#### Document passage:
[Start of section]
HARJ TAGGAR in conversation with Kim-Mai Cutler, link to video here. The folks at Y Combinator continue to grow in influence and also size, and the most interesting piece of this discussion is that Taggar mentions YC has its own internal database for its founders to create and share notes about specific investors, sort of like “The Funded.”
CHI-HUA CHIEN in conversation with David Kirkpatrick, link to video here. This was probably my favorite talk during the conference, one of the most articulate, thoughtful explanations of what the last five years have brought in the consumer web/mobile space and what the next five may bring, as well. If you’re going to watch one video, this is it.
Startup #1: OPEN GARDEN, link to video here. Perhaps the most disruptive idea presented at the conference. The company has built a multi-platform application that allows users to pool their data/wifi resources and create ad-hod mesh networks, bypassing many of the carriers’ own rules. One of the founders also started BitTorrent. This pitch reminded me of what Lucius Fox did at the end of “The Dark Knight.”
Startup #2: GTAR, link to video here. This was a crowd favorite, in many ways. They are building hardware to pair with mobile phones to help teach guitar, but most fascinating is that during the conference, they received private investment plus funds from their Kickstarter campaign. This, to me, embodies what could happen in early-stage funding over the next few years, a hybrid model where the power of venture capital declines while the power of crowd funding increases. This could form new models that blend both of those types of capital.
[End of section]
#### Data shown:
[Start of section]
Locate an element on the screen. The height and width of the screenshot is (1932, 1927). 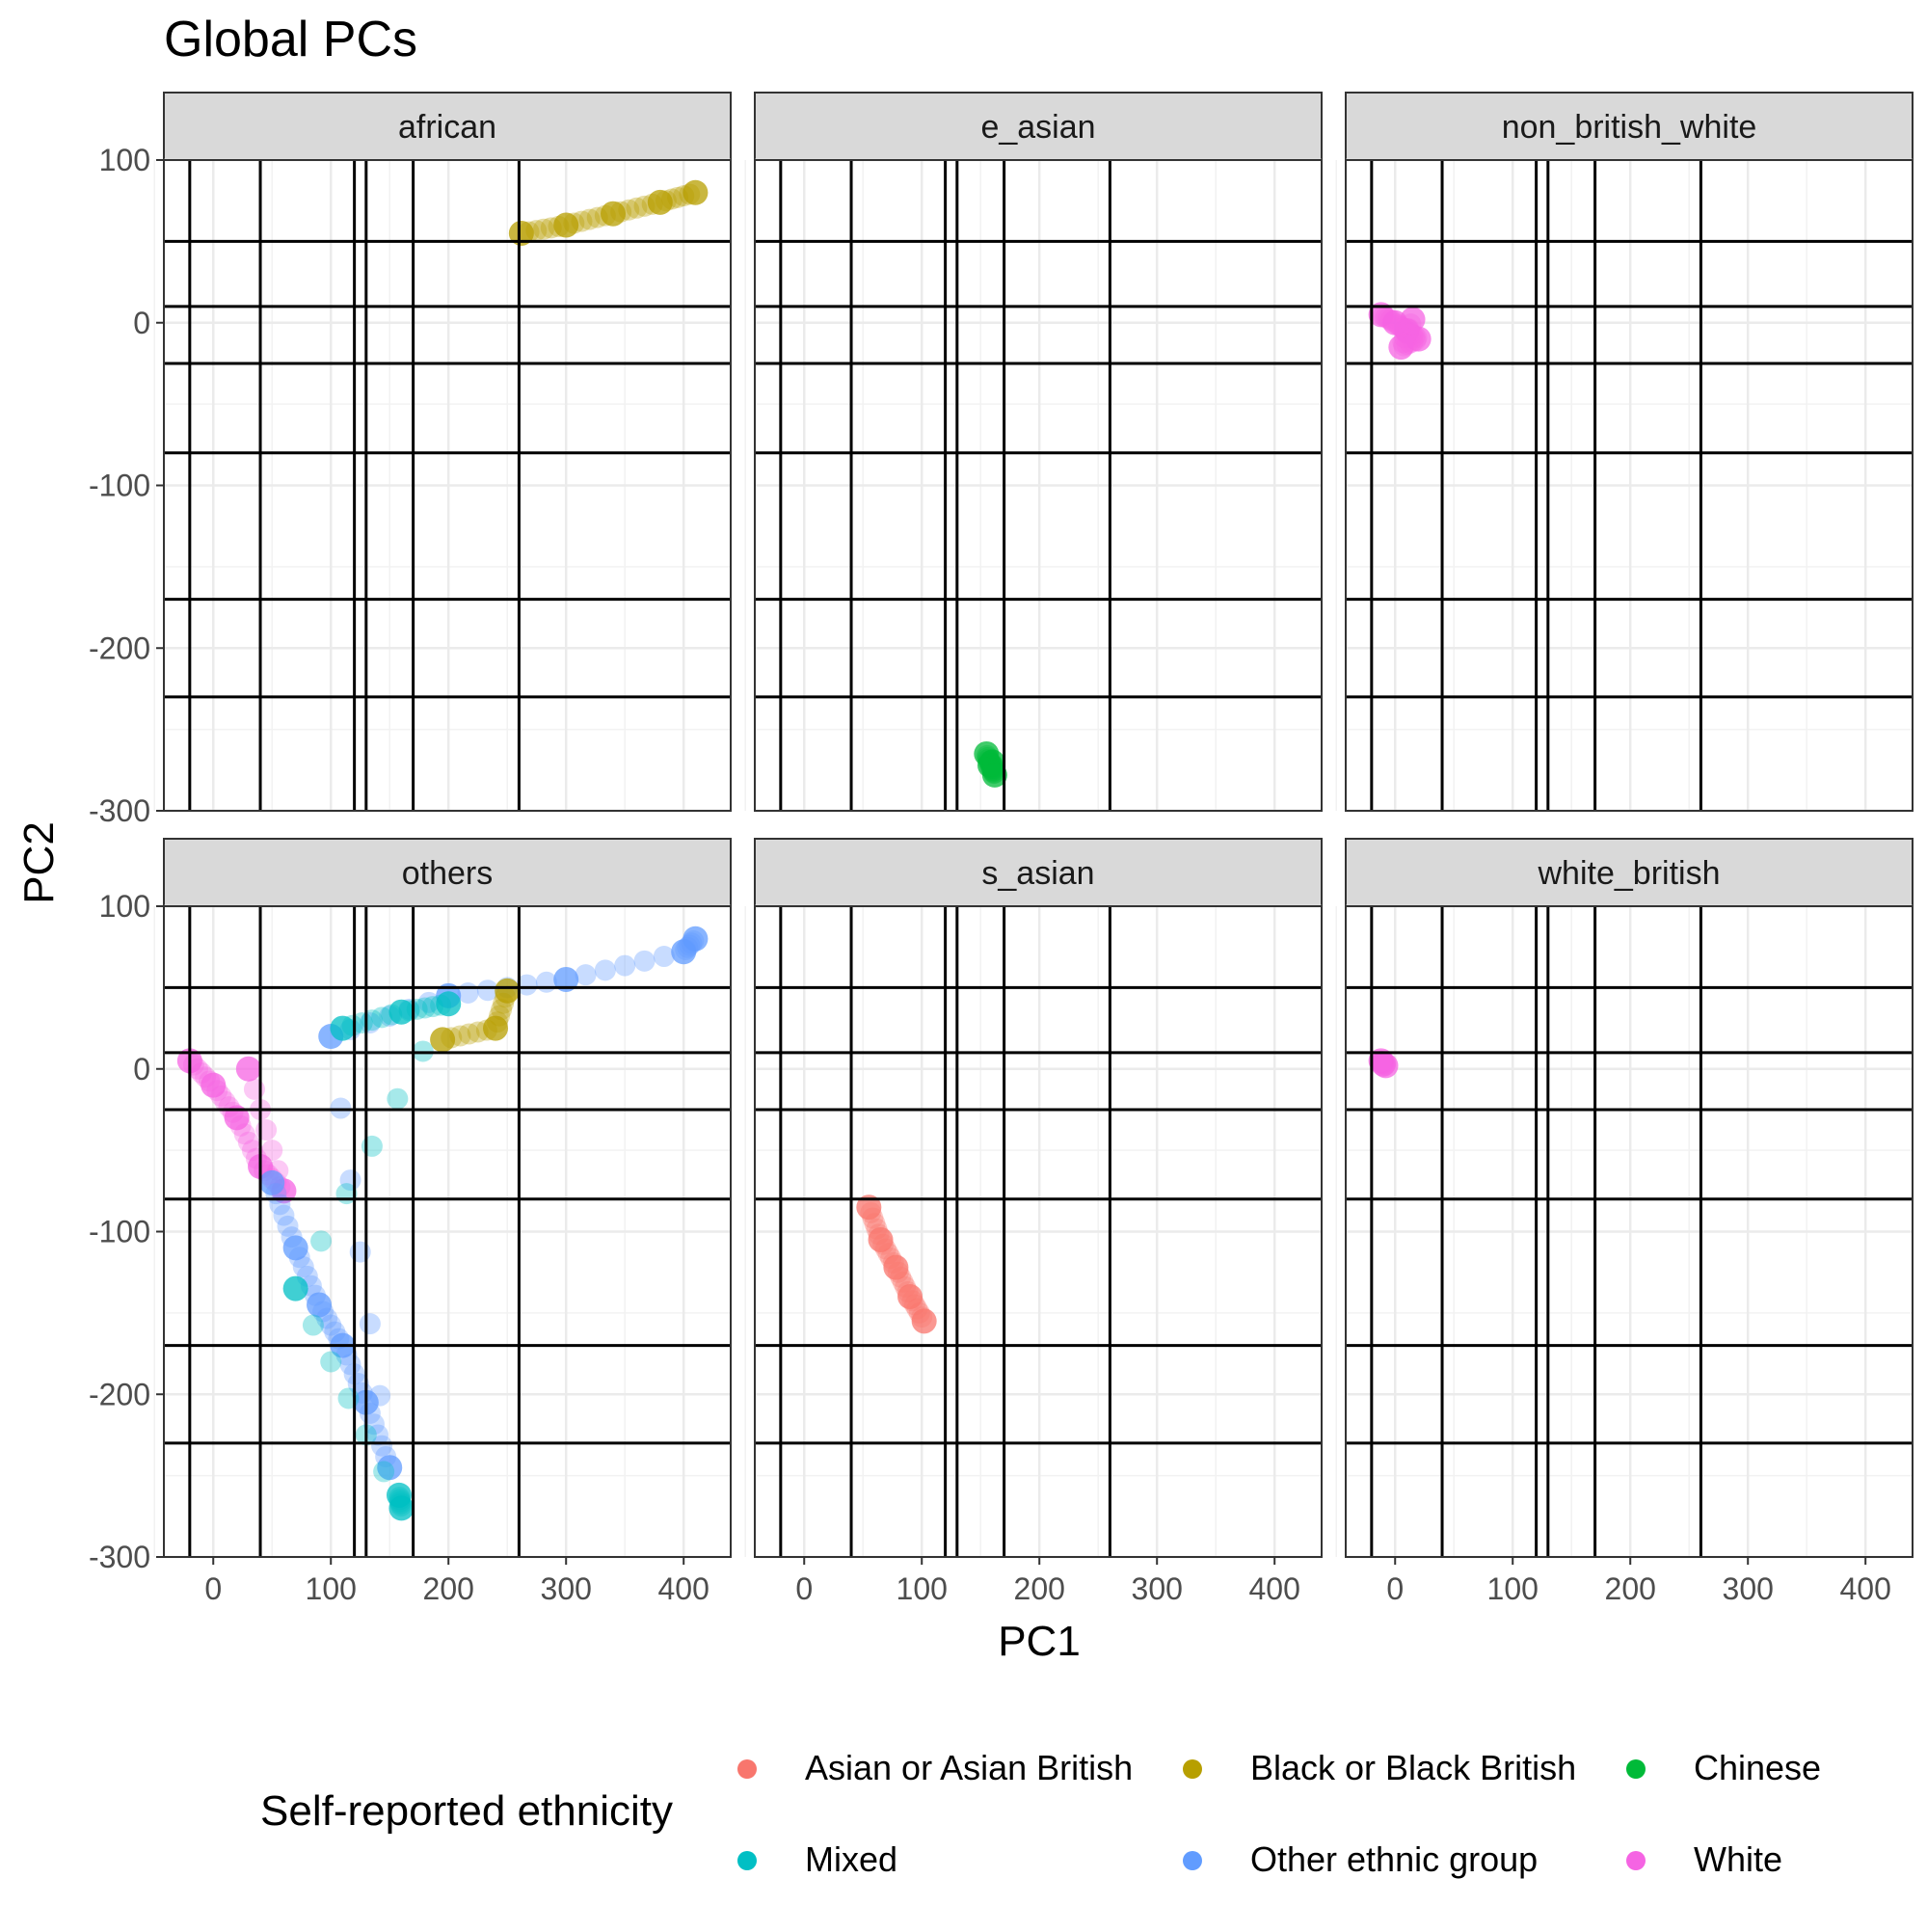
[End of section]
#### Problem 1:
Translate this sentence from the conference recap into Spanish: "If you’re going to watch one video, this is it."
#### Problem 2:
Output everything in the conference recap from "HARJ TAGGAR in" down to "this is it.", word for word.

#### Output 1:
Si vas a ver un solo video, que sea este.

#### Output 2:
HARJ TAGGAR in conversation with Kim-Mai Cutler, link to video here. The folks at Y Combinator continue to grow in influence and also size, and the most interesting piece of this discussion is that Taggar mentions YC has its own internal database for its founders to create and share notes about specific investors, sort of like “The Funded.”
CHI-HUA CHIEN in conversation with David Kirkpatrick, link to video here. This was probably my favorite talk during the conference, one of the most articulate, thoughtful explanations of what the last five years have brought in the consumer web/mobile space and what the next five may bring, as well. If you’re going to watch one video, this is it.